Since the Chamorro government did not count with the sufficient votes to undertake constitutional changes, the government established an alliance with the representatives of UNO that were at the center of the coalition and the FSLN in order to begin the process of reforming the Constitution in 1995. The reforms covered a wide range of topics which included the following: prohibition of immediate re-election; prohibition of the naming of relatives of the president to government posts; suspension of obligatory military service; a change in the name of the military; appointment of a new CSE; empowering the Assembly to annul the presidential veto with a simple majority; and the transfer of taxation power to the Assembly.

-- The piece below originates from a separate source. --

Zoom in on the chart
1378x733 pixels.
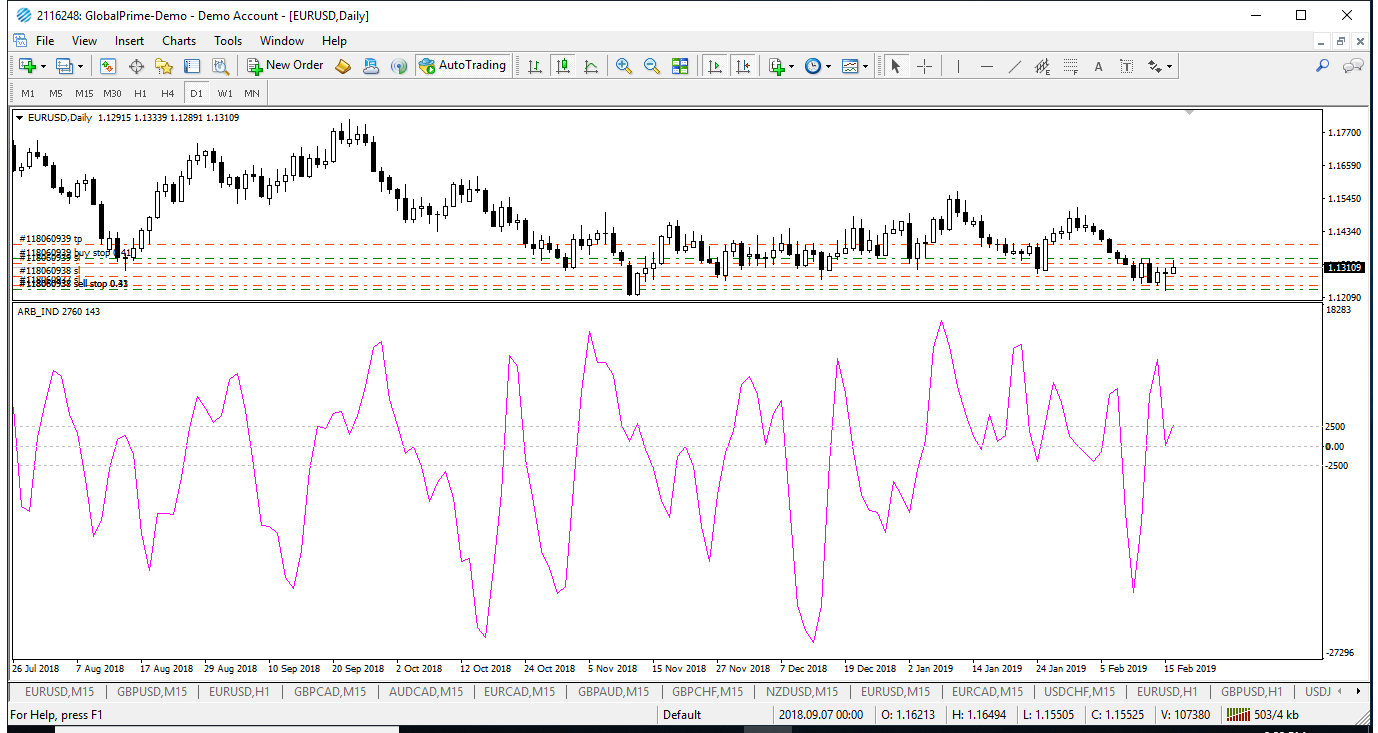pos(624,66)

This foreshadowed the beginning of the transfer of functions to the Legislative Branch from the Executive Branch (since what already existed was a well-drawn presidential system), although, the country did not shift from a strong presidential system to a balanced parliamentary system.

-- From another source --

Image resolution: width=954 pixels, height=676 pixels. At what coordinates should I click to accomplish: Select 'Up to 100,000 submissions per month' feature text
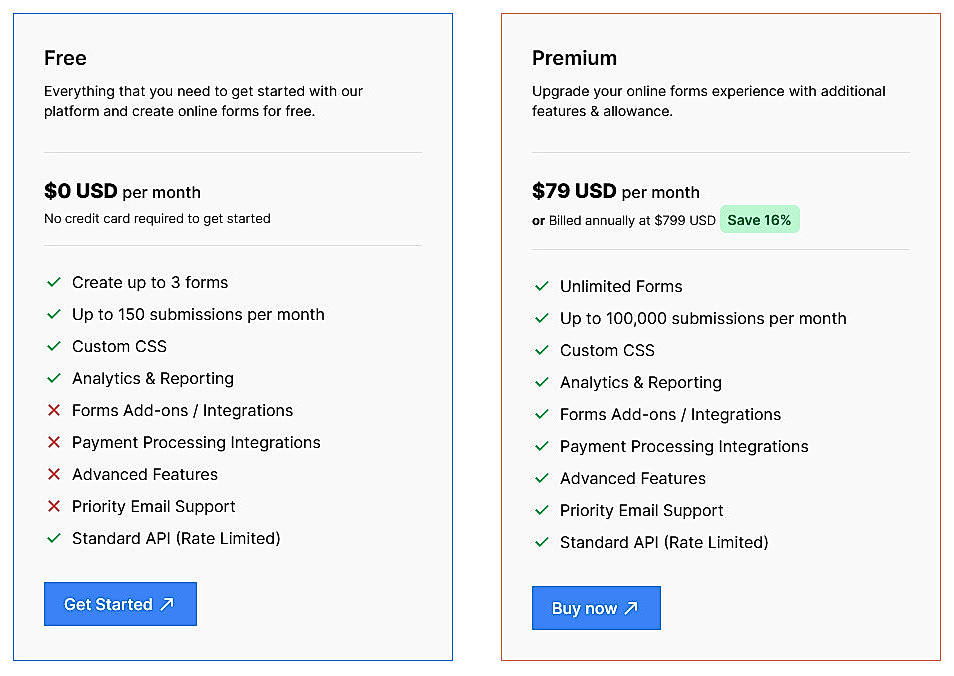702,319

During President Chamorro's nearly seven years in office, her government achieved major progress toward consolidating democratic institutions, advancing national reconciliation, stabilizing the economy, privatizing state-owned enterprises, and reducing human rights violations. In February 1995, Sandinista Popular Army (EPS) Commander General Humberto Ortega was replaced, in accordance with a new Military Code enacted in 1994, by General Joaquin Cuadra, who has espoused a policy of greater professionalism in the renamed Army of Nicaragua. A new police organization law, passed by the National Assembly and signed into law in August 1996, further codified both civilian control of the police and the professionalization of that law enforcement agency.